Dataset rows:
----------
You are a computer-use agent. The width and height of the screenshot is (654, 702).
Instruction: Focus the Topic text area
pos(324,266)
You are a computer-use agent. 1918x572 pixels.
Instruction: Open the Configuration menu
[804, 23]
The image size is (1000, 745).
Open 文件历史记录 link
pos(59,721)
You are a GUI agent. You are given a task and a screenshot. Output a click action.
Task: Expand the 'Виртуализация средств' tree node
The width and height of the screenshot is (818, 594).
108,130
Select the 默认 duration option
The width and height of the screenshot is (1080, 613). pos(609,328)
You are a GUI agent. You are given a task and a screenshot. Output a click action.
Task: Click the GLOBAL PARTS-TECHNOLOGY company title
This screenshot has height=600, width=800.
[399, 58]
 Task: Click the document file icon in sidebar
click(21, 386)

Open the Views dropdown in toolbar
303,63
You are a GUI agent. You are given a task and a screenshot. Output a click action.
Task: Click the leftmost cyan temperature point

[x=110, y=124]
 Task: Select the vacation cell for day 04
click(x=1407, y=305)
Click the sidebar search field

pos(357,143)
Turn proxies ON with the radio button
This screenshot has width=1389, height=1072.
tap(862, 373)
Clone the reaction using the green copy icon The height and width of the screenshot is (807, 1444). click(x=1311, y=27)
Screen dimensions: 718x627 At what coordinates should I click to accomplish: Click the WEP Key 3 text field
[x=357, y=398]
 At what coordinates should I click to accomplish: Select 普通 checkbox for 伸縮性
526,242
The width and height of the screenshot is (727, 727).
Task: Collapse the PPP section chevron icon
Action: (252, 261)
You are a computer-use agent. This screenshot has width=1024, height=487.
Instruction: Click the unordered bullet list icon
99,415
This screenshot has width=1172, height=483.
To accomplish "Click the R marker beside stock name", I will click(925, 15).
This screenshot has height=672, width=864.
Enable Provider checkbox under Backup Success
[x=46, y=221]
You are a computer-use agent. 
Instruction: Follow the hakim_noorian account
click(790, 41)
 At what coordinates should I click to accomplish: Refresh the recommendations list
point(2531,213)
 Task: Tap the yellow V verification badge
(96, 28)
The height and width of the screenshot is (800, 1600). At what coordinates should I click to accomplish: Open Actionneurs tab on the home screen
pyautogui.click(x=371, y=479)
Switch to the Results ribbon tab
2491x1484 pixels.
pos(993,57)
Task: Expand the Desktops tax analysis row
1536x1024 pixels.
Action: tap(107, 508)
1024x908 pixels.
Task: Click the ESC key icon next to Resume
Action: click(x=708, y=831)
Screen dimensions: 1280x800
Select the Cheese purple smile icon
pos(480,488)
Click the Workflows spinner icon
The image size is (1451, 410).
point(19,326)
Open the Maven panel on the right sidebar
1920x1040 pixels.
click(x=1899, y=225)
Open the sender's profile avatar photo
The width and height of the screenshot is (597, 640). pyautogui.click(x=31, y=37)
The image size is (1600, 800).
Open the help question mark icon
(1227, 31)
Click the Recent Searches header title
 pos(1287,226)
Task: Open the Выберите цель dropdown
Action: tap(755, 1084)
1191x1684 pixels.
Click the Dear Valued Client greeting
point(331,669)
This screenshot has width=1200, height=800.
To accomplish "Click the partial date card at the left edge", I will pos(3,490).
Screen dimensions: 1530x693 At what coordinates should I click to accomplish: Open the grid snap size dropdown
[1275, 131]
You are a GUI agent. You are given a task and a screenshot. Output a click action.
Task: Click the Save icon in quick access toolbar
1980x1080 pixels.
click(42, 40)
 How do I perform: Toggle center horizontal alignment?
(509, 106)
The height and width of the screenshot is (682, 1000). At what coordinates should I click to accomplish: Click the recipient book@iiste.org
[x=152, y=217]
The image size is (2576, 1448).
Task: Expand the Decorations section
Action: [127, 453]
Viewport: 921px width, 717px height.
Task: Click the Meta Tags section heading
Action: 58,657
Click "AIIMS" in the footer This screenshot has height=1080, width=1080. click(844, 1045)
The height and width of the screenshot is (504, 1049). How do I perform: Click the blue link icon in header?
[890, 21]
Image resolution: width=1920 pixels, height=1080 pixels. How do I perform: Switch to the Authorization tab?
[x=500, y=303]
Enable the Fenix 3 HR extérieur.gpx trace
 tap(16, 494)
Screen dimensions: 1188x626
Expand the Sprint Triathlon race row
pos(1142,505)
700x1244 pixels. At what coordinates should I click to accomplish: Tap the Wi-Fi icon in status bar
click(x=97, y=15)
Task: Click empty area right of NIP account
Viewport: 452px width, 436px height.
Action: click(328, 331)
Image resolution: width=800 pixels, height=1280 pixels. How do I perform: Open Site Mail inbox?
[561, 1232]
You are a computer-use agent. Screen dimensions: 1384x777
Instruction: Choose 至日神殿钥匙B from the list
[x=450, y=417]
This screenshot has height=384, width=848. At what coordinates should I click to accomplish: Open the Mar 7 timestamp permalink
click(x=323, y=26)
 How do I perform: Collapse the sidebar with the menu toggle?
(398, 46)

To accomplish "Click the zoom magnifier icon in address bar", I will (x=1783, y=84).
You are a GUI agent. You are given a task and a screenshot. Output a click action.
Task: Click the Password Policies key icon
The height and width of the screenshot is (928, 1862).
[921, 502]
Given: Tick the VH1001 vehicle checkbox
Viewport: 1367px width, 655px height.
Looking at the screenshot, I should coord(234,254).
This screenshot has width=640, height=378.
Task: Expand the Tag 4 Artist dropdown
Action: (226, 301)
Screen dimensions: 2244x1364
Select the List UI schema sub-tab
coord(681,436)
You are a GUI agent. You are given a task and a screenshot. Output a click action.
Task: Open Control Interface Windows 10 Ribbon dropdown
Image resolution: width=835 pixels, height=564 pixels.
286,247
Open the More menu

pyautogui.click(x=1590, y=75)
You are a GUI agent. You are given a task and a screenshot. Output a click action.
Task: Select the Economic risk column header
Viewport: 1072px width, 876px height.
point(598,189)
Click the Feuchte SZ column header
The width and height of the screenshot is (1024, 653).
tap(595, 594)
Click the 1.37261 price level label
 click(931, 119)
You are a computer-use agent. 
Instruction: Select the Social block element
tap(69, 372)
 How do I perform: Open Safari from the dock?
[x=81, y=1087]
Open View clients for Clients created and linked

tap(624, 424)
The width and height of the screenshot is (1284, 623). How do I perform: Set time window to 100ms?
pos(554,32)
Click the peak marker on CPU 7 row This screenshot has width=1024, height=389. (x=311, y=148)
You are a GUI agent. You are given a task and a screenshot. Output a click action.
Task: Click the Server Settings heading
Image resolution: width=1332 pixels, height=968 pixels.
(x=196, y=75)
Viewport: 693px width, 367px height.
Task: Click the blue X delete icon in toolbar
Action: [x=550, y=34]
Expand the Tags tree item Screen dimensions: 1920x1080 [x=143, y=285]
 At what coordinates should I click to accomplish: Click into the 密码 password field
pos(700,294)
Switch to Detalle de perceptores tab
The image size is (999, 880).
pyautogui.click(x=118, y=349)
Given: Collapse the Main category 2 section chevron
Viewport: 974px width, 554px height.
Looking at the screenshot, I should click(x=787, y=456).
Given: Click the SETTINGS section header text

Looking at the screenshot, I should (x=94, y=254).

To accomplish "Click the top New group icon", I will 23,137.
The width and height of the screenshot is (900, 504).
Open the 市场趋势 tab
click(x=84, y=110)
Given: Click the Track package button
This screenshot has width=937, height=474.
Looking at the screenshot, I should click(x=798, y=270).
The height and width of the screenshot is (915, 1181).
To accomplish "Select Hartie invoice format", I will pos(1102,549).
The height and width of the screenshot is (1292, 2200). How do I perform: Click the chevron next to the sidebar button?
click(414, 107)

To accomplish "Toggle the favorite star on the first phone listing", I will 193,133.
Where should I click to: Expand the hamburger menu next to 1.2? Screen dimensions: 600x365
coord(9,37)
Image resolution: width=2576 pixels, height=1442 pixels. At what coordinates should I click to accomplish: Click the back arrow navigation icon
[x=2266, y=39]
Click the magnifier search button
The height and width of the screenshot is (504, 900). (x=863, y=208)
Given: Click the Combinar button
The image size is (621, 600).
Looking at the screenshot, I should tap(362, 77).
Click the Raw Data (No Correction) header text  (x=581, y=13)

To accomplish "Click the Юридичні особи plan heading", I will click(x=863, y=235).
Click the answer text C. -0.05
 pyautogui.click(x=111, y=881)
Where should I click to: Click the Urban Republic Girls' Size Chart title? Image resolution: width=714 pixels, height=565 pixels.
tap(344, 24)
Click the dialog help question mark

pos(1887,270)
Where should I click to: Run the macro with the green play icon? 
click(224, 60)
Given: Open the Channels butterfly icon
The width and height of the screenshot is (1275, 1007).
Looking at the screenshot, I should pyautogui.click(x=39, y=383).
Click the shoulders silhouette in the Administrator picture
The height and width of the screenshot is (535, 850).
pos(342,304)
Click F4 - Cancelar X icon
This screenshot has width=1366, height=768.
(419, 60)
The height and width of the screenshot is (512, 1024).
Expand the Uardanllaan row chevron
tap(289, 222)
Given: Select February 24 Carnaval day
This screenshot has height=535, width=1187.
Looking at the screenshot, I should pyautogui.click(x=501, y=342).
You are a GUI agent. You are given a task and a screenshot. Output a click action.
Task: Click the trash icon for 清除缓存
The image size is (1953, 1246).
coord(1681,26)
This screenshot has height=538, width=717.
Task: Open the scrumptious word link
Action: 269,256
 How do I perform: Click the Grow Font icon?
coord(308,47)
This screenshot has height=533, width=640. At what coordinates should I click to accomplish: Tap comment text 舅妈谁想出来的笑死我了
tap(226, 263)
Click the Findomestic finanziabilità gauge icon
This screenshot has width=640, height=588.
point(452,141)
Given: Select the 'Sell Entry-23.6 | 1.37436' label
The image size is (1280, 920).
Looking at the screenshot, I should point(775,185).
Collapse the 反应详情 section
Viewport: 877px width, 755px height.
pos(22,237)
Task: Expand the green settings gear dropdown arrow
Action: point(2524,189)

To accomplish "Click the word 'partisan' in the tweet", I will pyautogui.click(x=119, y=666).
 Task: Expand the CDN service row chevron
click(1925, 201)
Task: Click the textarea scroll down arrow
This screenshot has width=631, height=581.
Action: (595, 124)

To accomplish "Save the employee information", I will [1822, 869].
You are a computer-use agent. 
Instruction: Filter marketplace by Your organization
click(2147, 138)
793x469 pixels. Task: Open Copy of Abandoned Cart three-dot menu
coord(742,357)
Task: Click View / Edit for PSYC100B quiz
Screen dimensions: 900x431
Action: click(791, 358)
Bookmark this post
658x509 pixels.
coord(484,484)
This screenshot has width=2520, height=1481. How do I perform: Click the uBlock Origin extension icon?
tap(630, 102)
----------
• **Written problem**
Copy out the data above from the line with "The height and width of the screenshot is (1292, 2200)." to the line with "pyautogui.click(x=111, y=881)", both included, keeping every line identical.

• **Exercise result**
The height and width of the screenshot is (1292, 2200). How do I perform: Click the chevron next to the sidebar button?
click(414, 107)

To accomplish "Toggle the favorite star on the first phone listing", I will 193,133.
Where should I click to: Expand the hamburger menu next to 1.2? Screen dimensions: 600x365
coord(9,37)
Image resolution: width=2576 pixels, height=1442 pixels. At what coordinates should I click to accomplish: Click the back arrow navigation icon
[x=2266, y=39]
Click the magnifier search button
The height and width of the screenshot is (504, 900). (x=863, y=208)
Given: Click the Combinar button
The image size is (621, 600).
Looking at the screenshot, I should tap(362, 77).
Click the Raw Data (No Correction) header text  (x=581, y=13)

To accomplish "Click the Юридичні особи plan heading", I will click(x=863, y=235).
Click the answer text C. -0.05
 pyautogui.click(x=111, y=881)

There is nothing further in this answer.